**WORUM ES GEHT:** Tausche in den folgenden Zeilen „given word“ gegen „listed word“ aus. Gib die Zeilen sonst unverändert wieder.

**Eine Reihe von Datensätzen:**
:::::
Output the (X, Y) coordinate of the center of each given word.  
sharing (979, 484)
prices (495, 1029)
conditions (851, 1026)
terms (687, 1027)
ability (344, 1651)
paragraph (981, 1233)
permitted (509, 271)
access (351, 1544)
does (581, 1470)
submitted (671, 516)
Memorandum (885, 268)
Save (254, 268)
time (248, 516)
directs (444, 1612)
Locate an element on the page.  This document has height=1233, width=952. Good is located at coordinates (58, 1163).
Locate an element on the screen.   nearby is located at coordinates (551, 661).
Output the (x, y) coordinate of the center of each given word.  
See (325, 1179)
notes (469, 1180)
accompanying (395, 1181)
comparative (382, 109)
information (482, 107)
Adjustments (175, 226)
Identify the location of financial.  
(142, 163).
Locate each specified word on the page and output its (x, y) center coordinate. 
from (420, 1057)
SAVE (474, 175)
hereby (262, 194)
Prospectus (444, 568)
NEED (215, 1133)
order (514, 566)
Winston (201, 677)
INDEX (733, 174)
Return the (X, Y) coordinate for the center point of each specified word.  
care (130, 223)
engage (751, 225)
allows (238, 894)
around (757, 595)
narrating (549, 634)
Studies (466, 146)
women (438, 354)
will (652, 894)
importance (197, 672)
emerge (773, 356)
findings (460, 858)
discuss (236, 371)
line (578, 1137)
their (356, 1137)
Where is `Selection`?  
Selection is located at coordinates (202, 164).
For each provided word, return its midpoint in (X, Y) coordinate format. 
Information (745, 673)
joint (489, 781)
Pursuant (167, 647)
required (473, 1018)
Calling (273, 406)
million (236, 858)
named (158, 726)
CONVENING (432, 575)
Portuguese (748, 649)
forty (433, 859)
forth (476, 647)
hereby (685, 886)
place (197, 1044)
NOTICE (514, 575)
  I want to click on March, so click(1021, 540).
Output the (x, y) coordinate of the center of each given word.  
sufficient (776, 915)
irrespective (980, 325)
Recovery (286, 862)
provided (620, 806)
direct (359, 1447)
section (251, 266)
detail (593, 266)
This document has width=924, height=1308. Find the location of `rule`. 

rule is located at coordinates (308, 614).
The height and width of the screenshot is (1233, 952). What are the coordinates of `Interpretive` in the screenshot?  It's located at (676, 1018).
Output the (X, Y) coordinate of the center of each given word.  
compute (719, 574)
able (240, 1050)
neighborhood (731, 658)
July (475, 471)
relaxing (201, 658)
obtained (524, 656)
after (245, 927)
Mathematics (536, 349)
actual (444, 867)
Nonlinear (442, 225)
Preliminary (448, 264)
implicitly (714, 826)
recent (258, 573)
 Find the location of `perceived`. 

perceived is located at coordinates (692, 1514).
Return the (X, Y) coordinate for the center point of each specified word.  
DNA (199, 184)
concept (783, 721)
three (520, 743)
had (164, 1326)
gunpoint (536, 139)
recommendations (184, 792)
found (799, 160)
:::::
**LÖSUNG DER AUFGABE:**
Output the (X, Y) coordinate of the center of each listed word.  
sharing (979, 484)
prices (495, 1029)
conditions (851, 1026)
terms (687, 1027)
ability (344, 1651)
paragraph (981, 1233)
permitted (509, 271)
access (351, 1544)
does (581, 1470)
submitted (671, 516)
Memorandum (885, 268)
Save (254, 268)
time (248, 516)
directs (444, 1612)
Locate an element on the page.  This document has height=1233, width=952. Good is located at coordinates (58, 1163).
Locate an element on the screen.   nearby is located at coordinates (551, 661).
Output the (x, y) coordinate of the center of each listed word.  
See (325, 1179)
notes (469, 1180)
accompanying (395, 1181)
comparative (382, 109)
information (482, 107)
Adjustments (175, 226)
Identify the location of financial.  
(142, 163).
Locate each specified word on the page and output its (x, y) center coordinate. 
from (420, 1057)
SAVE (474, 175)
hereby (262, 194)
Prospectus (444, 568)
NEED (215, 1133)
order (514, 566)
Winston (201, 677)
INDEX (733, 174)
Return the (X, Y) coordinate for the center point of each specified word.  
care (130, 223)
engage (751, 225)
allows (238, 894)
around (757, 595)
narrating (549, 634)
Studies (466, 146)
women (438, 354)
will (652, 894)
importance (197, 672)
emerge (773, 356)
findings (460, 858)
discuss (236, 371)
line (578, 1137)
their (356, 1137)
Where is `Selection`?  
Selection is located at coordinates (202, 164).
For each provided word, return its midpoint in (X, Y) coordinate format. 
Information (745, 673)
joint (489, 781)
Pursuant (167, 647)
required (473, 1018)
Calling (273, 406)
million (236, 858)
named (158, 726)
CONVENING (432, 575)
Portuguese (748, 649)
forty (433, 859)
forth (476, 647)
hereby (685, 886)
place (197, 1044)
NOTICE (514, 575)
  I want to click on March, so click(1021, 540).
Output the (x, y) coordinate of the center of each listed word.  
sufficient (776, 915)
irrespective (980, 325)
Recovery (286, 862)
provided (620, 806)
direct (359, 1447)
section (251, 266)
detail (593, 266)
This document has width=924, height=1308. Find the location of `rule`. 

rule is located at coordinates (308, 614).
The height and width of the screenshot is (1233, 952). What are the coordinates of `Interpretive` in the screenshot?  It's located at (676, 1018).
Output the (X, Y) coordinate of the center of each listed word.  
compute (719, 574)
able (240, 1050)
neighborhood (731, 658)
July (475, 471)
relaxing (201, 658)
obtained (524, 656)
after (245, 927)
Mathematics (536, 349)
actual (444, 867)
Nonlinear (442, 225)
Preliminary (448, 264)
implicitly (714, 826)
recent (258, 573)
 Find the location of `perceived`. 

perceived is located at coordinates (692, 1514).
Return the (X, Y) coordinate for the center point of each specified word.  
DNA (199, 184)
concept (783, 721)
three (520, 743)
had (164, 1326)
gunpoint (536, 139)
recommendations (184, 792)
found (799, 160)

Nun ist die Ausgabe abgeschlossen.